ACTIVITY >>
Set down, please, the line that contains "This screenshot has width=318, height=516." and every line that follows it to the end of the records, exactly; do not include pictures.

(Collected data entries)
· · · · ·

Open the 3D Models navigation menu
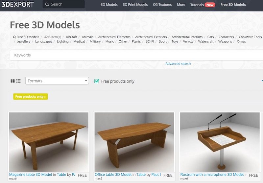This screenshot has height=183, width=263. (x=109, y=5)
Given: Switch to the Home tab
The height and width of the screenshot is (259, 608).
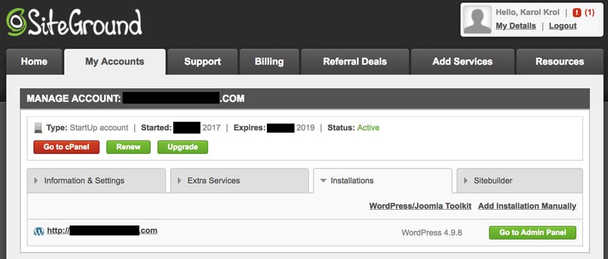Looking at the screenshot, I should coord(34,61).
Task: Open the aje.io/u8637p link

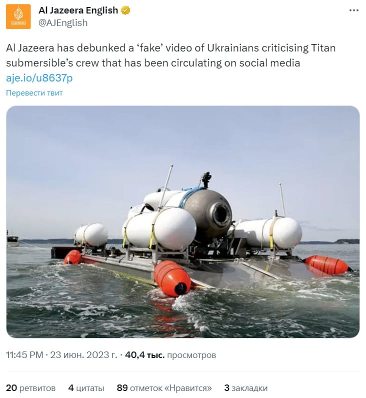Action: click(40, 78)
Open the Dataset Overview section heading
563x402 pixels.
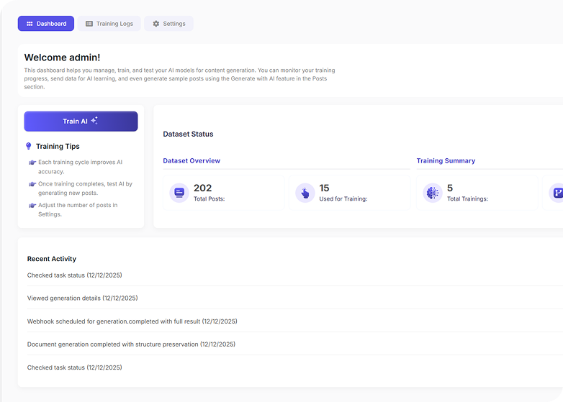point(192,161)
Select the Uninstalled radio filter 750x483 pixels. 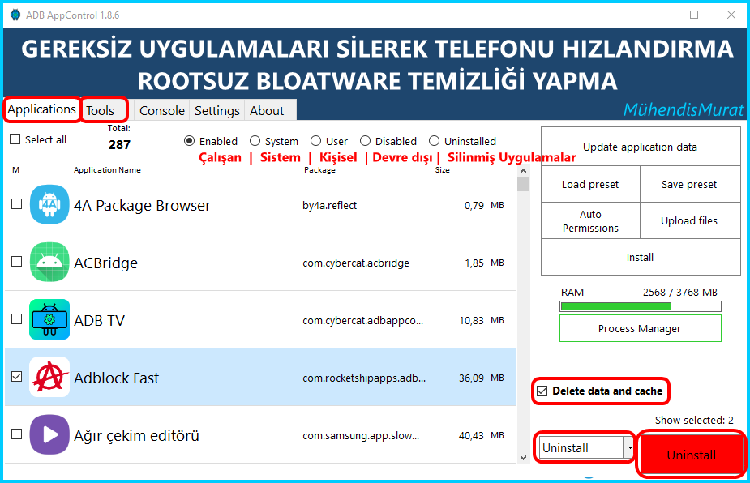click(435, 141)
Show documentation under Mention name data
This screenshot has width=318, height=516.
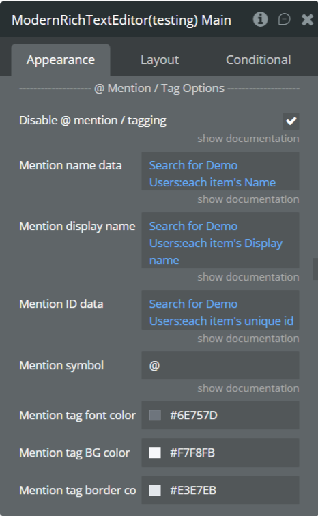click(x=248, y=199)
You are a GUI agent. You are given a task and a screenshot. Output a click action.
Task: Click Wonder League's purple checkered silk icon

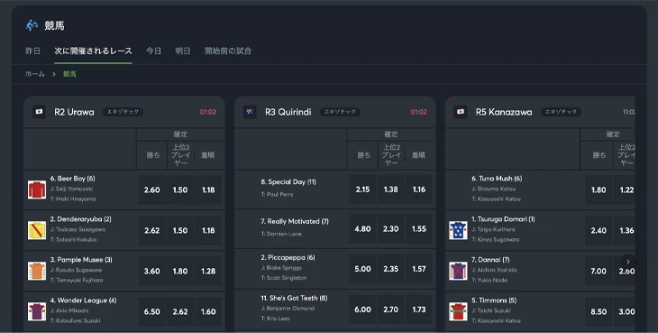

· · · · ·

RESULT OF THIS EXERCISE >>
This screenshot has width=318, height=516.
click(x=248, y=199)
You are a GUI agent. You are given a task and a screenshot. Output a click action.
Task: Click Wonder League's purple checkered silk icon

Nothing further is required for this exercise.